Something brushed her hair: his cheek or his chin. He stood closer now, his scent sliding over her, his heat engulfing her.

“The pain is not merely physical,” he said. “It is an additional shock, to be confronted with one’s own weakness, especially for those of us accustomed to thinking ourselves strong. When he first beat me, I had never lost a fight. It never occurred to me I might not win. When our bodies are overpowered so swiftly our mind can hardly comprehend it… The shock is not that our body has been battered, but that our whole view of the world has changed. Then we recall that we survived and they did not diminish us, and that knowledge alone makes us stronger.”

Arabella closed her eyes and listened for the beat of his heart. “He wanted to own me.”

“The fool. One could as easily own the stars.”

She eased back against his chest. He held her against his sure, solid strength, strong despite a hundred beatings, strong even after confessing to be weak. None of it had diminished him; none of it need diminish her.

In halting words, she told him everything: about Clare’s advice, her victory, those minutes in the garden, how Sculthorpe had wept, and the command she had issued.
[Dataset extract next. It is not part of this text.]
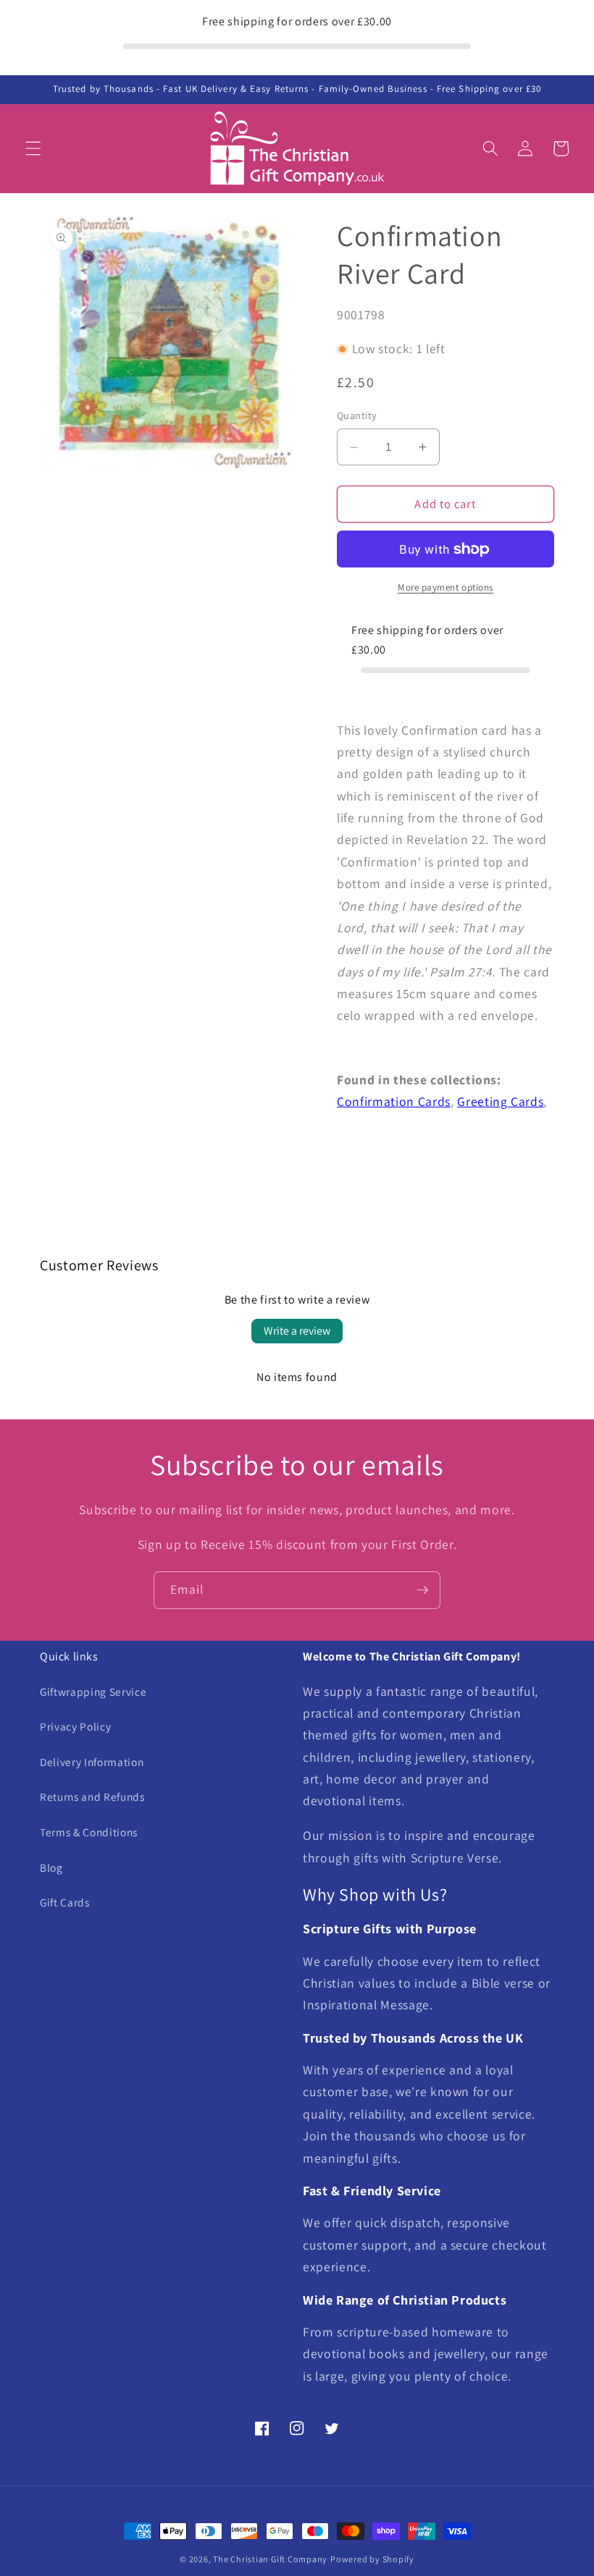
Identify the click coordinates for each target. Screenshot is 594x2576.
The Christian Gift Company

“Oh stars above, that night outside my room.” His arms tightened around her. “I was playing with Ursula and wondering where you were, and the whole time… You came to me for comfort and I accused you. Arabella, if only you’d told me then!”

“And have you haring off to attack him.”

“He deserved it.”

“Then I’d have that on my conscience too. I do have a conscience, you know.”

“I know.”

“We must work out what to do with him, so he does not hurt anyone else,” she added. “As a peer, he will not be held accountable, and there will always be those willing to overlook his violence for their own advancement.”

We. How presumptuous of her, to speak as if they were still allies. Maybe they were. She no longer knew. Experience had only taught her how to issue commands and solve problems alone. Yet after embrangling him in her mess, after all he had given, she had no right to ask for anything more.

She tugged away from him; he dropped his arms and let her go. She drifted to the window and waited for him to speak. To announce his next move.

But he said nothing. He simply studied her.

When other men looked at her, she wanted to deflect their gaze. Even without meaning to, she had. So they had found easier, more soothing places to rest their eyes, more willing recipients for their smiles and wit. It was a triumph of sorts, for if they did not look at her, they would not see her, and if they did not see her, they would not notice her flaws. It was difficult to maintain a charade of perfection; if anyone examined her too closely, they might see the cracks.